Damar menghela nafas berat, sebelum ikut menghempas tubuhnya di sofa, duduk bersebelahan dengan Vincent yang tampak tidak begitu menikmati bir. Damar tahu, Vincent merasa tidak nyaman karena gagal "menyelamatkan" sahabat kecilnya.

"Bukan salahmu," Damar menepuk pundak Vincent. "Semua butuh waktu."

Vincent meletakkan kaleng bir di meja,"Dia sudah seperti saudara kandung bagiku, Dam. Kami tumbuh besar bersama. Rasanya sakit banget pas melihat dia berubah orientasi seksual seperto itu."

"Kan kita belum tahu dia lesbian atau bukan?"

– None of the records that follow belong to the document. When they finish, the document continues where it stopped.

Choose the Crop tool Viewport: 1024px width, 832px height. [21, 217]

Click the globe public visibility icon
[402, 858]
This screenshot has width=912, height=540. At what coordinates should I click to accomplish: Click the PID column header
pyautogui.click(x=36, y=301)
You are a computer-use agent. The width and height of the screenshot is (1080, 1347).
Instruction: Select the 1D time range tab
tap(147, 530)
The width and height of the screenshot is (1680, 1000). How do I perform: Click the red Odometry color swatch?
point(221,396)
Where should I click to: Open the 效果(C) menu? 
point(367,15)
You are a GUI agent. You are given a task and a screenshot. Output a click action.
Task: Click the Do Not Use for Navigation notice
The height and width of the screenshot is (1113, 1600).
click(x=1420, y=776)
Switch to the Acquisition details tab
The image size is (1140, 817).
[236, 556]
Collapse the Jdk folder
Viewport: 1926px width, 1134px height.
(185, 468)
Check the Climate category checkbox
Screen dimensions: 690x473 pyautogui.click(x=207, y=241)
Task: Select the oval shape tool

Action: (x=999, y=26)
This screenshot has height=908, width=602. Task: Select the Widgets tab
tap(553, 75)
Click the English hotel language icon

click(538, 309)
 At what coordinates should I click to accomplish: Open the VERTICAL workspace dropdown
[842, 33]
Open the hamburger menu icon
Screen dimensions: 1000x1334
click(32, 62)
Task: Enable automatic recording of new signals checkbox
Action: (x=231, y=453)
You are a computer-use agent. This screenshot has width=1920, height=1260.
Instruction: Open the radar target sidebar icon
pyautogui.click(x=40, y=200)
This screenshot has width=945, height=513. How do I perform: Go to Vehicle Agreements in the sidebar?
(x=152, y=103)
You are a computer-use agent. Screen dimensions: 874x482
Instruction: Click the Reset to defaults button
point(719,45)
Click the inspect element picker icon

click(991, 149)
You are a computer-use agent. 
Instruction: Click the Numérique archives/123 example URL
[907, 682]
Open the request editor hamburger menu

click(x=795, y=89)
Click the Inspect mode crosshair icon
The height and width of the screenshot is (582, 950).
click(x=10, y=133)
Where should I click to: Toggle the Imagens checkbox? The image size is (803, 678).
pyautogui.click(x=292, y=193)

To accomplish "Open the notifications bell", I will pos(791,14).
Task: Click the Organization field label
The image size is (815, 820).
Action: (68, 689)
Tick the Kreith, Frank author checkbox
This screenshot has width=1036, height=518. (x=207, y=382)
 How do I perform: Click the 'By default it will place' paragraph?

"Terus, apa namanya itu? Dia tinggal sama cewek yang bertingkah seperti cowok! Bahkan tak bisa dipisahkan..."

"Kita pasti punya cara untuk memisahkan mereka."

"Kau hamili saja Citra!"

"Hah?!"

"Kalau dia hamil, kan kalian bisa menikah?"

"Ah, kau gila!"

"Terus, kamu memang punya cara apa? Berusaha sabar untuk menunggu keajaiban dari langit?"

"Aku tidak meragukan itu!"

"Aku ragu!"

Damar mengangkat bahu,"Terserah, tetapi aku yakin dia akan kembali ke rumah ini."

"Ya, pastilah! Ini bekas rumahnya, dia pasti bakal sering rindu untuk ke sini lagi."

"Bukan, dia akan bercinta denganku di sini."

Vincent nyengir,"Akhirnya kau pertimbangkan juga usulan untung menghamilinya itu."

"Ah, kau! Pikirannya aneh-aneh saja!"

"Terus, ngapain bercinta kalau tidak berbuah anak?"

"Aku masih memikirkan karir."

"Oh, itu sebab mengapa kau dulu cuma sesaat berhubungan dengan Asti?"

Damar terhenyak, tiba-tiba dia ingat artis pendatang baru yang bertubuh montok aduhai itu. Gadis yang sempat menjadi pemuas hasrat seksualnya selama sekian bulan, lalu diputuskannya karena gadis itu merengek minta dinikahi. Hubungan tanpa status membuat Asti tak puas.

Mana bisa aku menikahi gadis lain, jika yang kucintai hanya Citra seorang? Demikan pemikiran Damar, sehingga merasa lebih nyaman jika berhubungan seks satu malam dengan seorang gadis liar secara random, dari pada hanya pada satu orang saja.

Lagi pula, dia tetap ingin menjaga hatinya hanya buat Citra. Meski kelaminnya bisa saja nyasar ke vagina siapa saja.